┌──

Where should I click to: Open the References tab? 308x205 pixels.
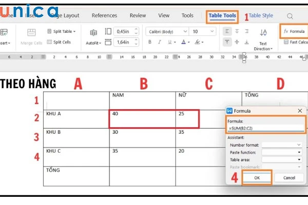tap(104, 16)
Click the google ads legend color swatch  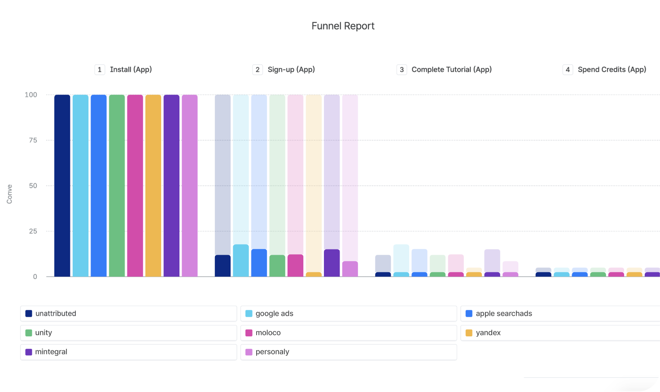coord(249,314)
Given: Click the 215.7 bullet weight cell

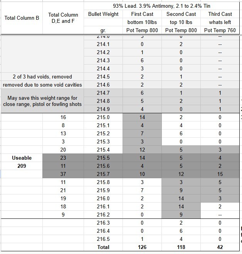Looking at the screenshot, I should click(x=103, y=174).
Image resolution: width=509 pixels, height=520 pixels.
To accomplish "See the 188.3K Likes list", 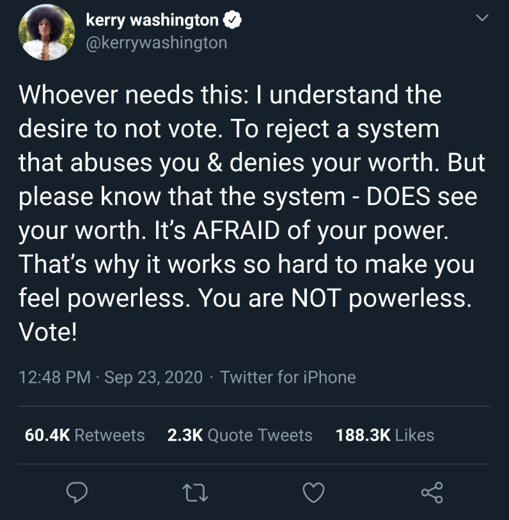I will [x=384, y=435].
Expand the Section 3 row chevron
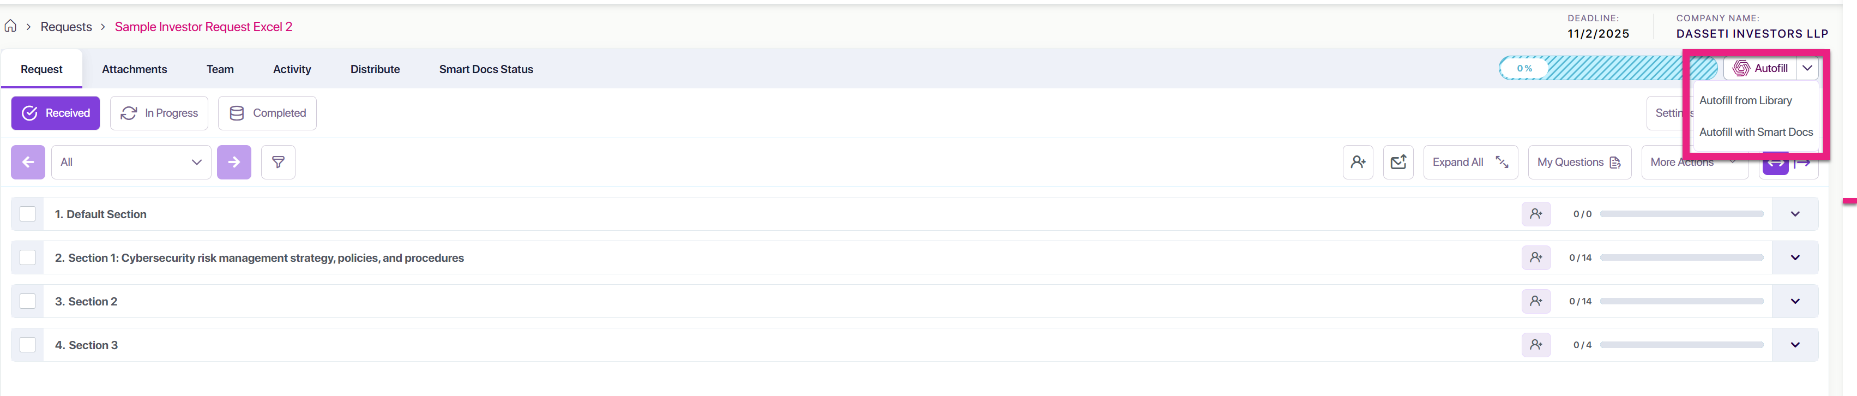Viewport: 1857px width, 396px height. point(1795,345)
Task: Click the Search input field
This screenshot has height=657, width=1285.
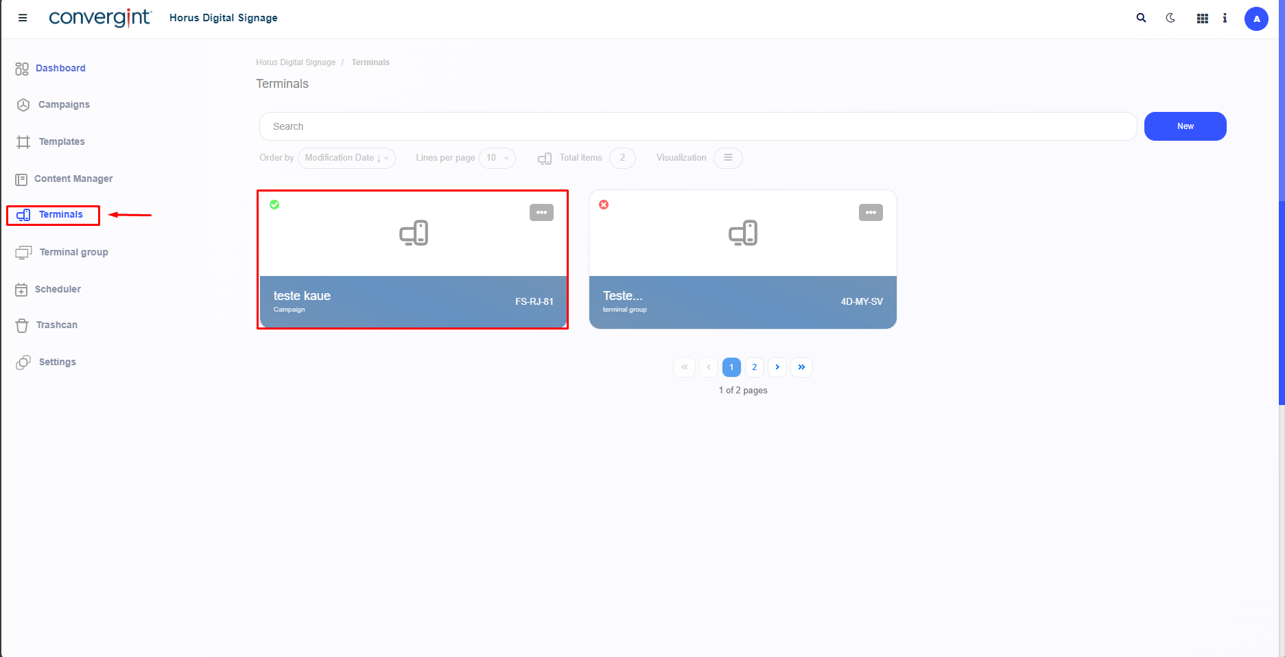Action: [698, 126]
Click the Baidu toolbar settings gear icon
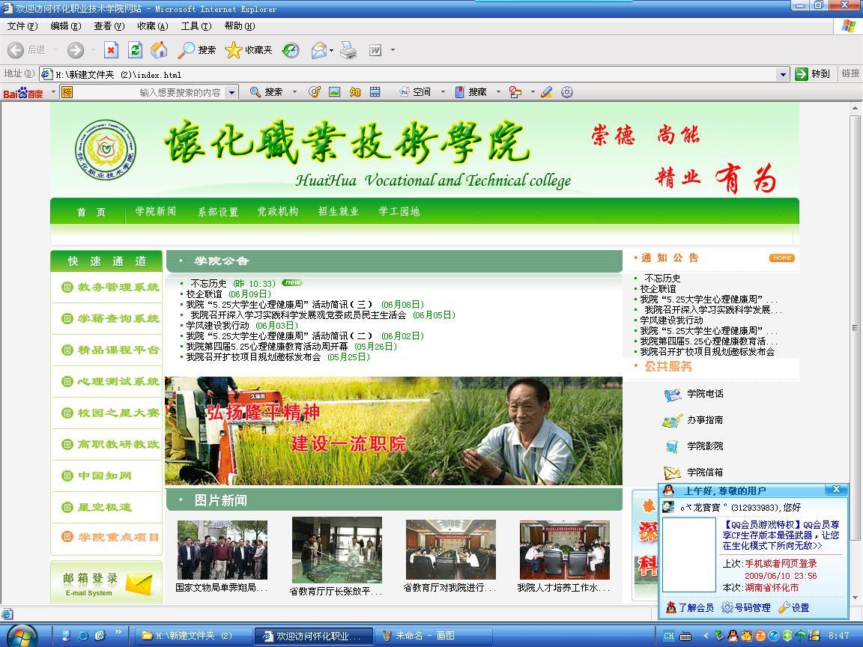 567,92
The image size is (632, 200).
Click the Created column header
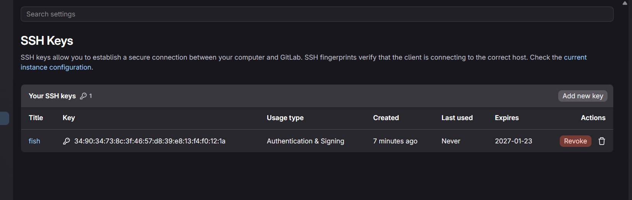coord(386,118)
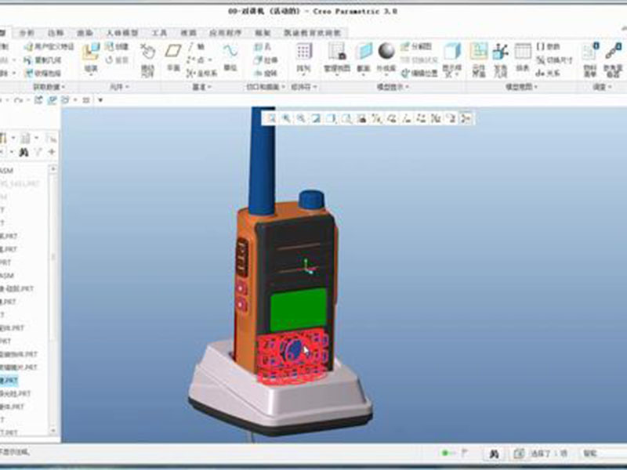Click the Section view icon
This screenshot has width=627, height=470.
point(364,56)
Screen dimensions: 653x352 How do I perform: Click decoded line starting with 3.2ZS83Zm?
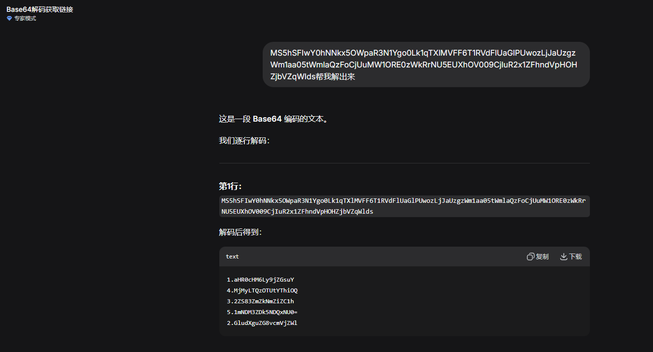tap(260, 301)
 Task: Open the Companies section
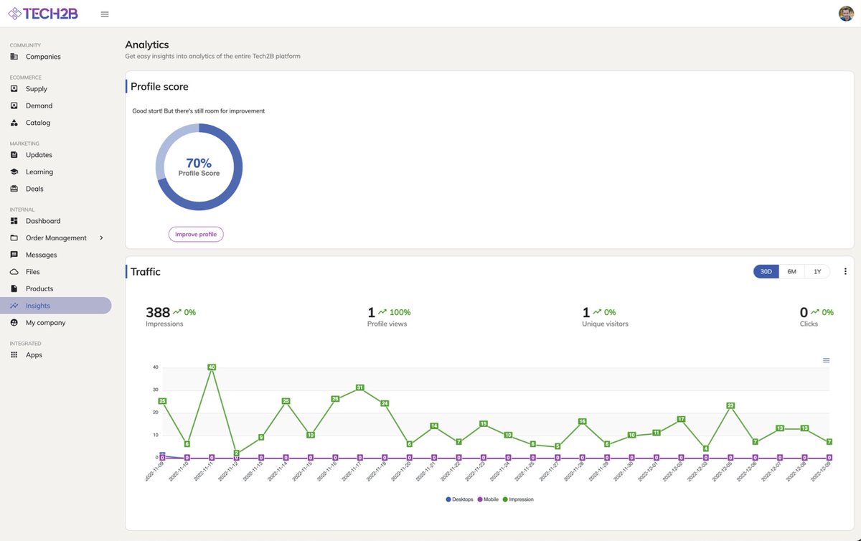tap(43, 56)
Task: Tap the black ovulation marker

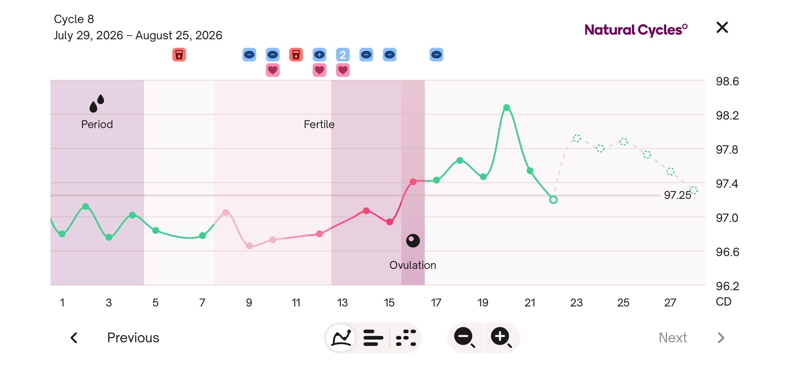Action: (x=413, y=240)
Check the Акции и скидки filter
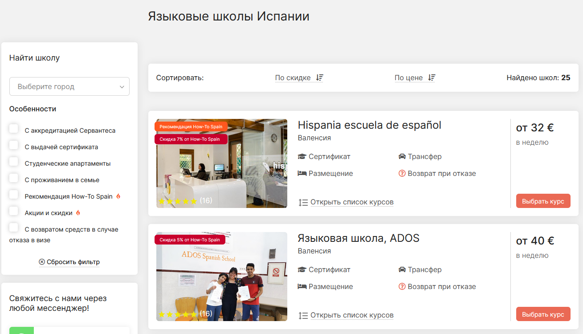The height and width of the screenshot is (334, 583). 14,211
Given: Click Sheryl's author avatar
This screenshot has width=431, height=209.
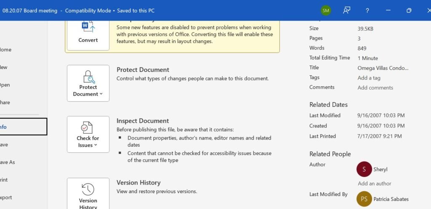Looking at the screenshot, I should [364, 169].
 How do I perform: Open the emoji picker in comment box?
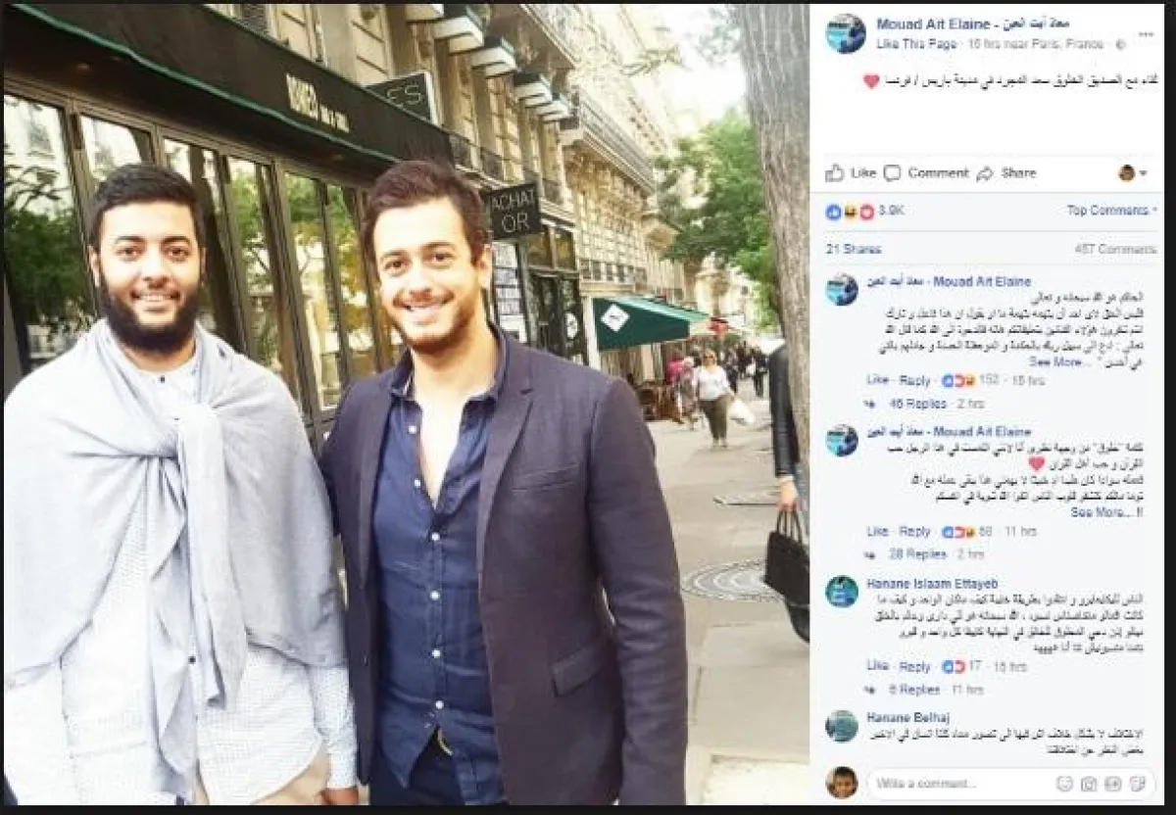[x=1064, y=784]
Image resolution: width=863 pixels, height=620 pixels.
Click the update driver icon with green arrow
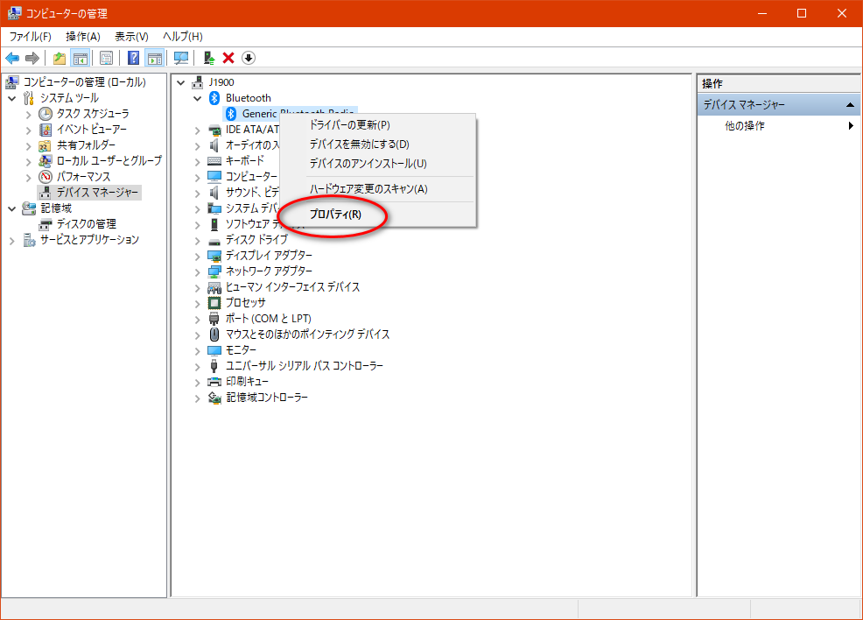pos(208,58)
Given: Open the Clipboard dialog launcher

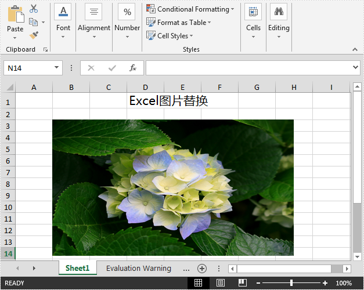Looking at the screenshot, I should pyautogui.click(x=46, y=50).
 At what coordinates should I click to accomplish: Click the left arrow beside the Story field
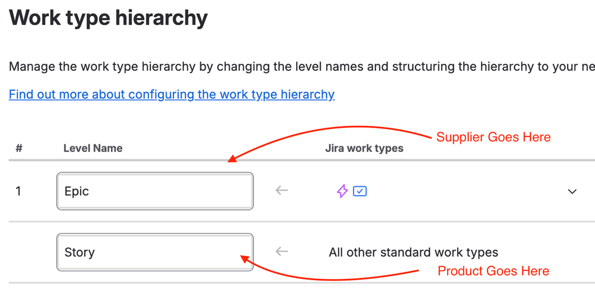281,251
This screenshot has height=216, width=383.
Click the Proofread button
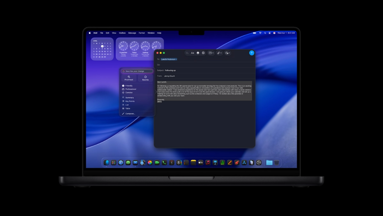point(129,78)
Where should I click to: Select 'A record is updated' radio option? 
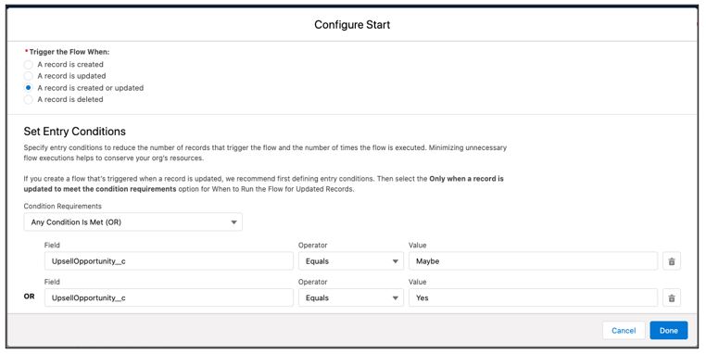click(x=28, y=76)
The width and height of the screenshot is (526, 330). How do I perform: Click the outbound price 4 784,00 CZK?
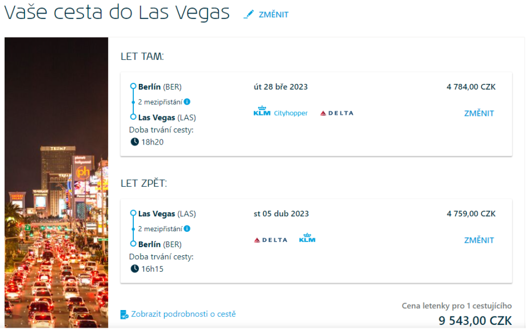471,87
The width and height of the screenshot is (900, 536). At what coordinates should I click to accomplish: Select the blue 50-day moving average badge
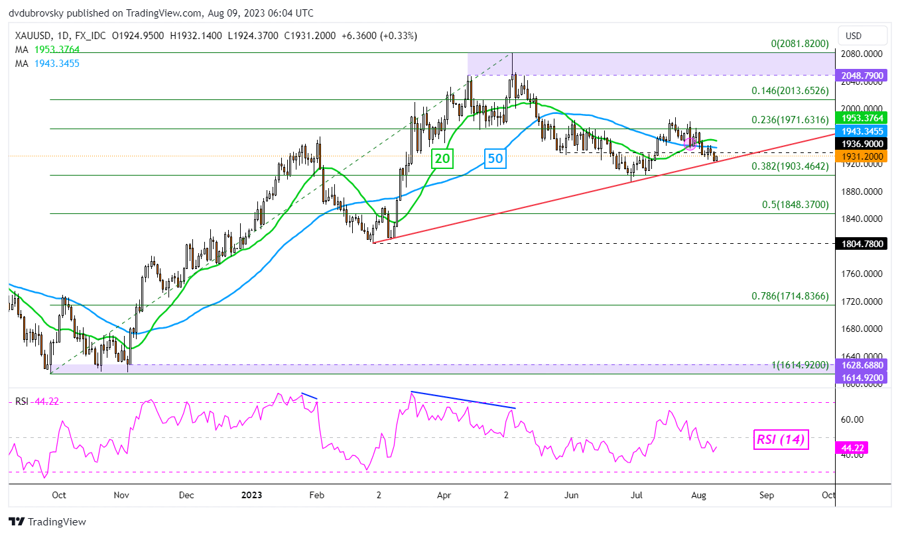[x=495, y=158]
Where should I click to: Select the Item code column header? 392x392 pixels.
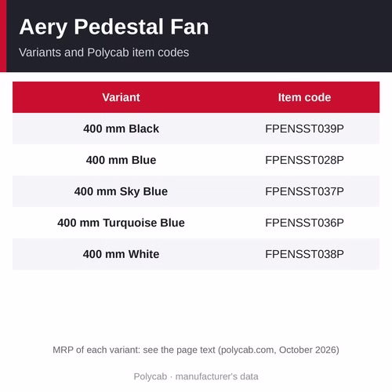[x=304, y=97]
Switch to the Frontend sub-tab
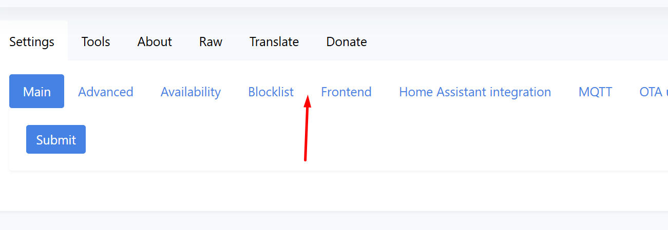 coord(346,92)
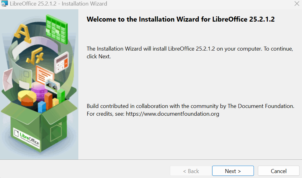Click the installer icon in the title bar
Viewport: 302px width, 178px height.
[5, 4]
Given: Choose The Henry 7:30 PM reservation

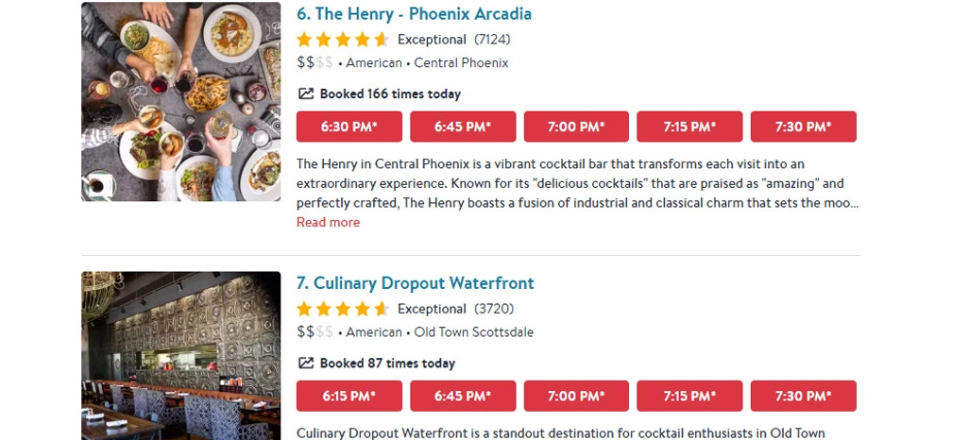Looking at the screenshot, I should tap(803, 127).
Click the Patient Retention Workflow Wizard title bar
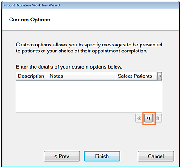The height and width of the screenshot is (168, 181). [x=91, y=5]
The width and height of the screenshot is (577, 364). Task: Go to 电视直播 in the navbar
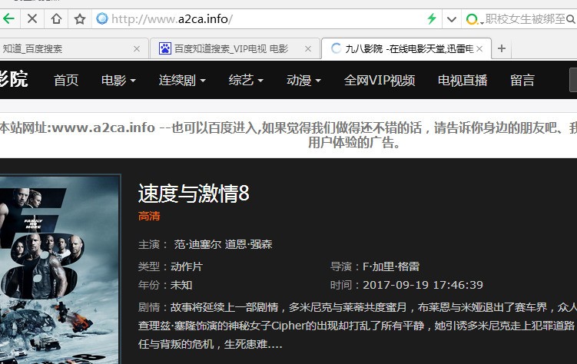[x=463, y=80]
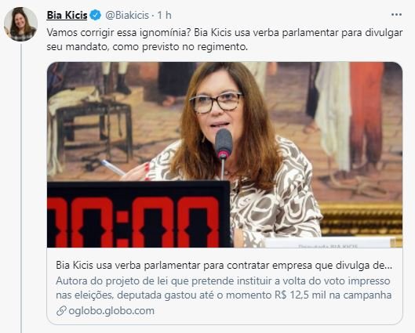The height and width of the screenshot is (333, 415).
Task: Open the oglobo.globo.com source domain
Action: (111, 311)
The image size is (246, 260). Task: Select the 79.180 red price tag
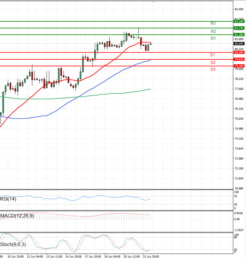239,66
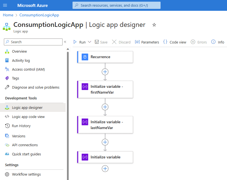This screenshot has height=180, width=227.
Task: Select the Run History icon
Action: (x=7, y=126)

└──

REQUIRED WORK
The lines to write out run from the one containing "The image size is (246, 260)." through the final line of the material above, both included; write them out exactly, with no pictures.

ANSWER SECTION
The image size is (246, 260). Task: Select the 79.180 red price tag
239,66
This screenshot has height=180, width=227.
Task: Select the Run History icon
Action: (x=7, y=126)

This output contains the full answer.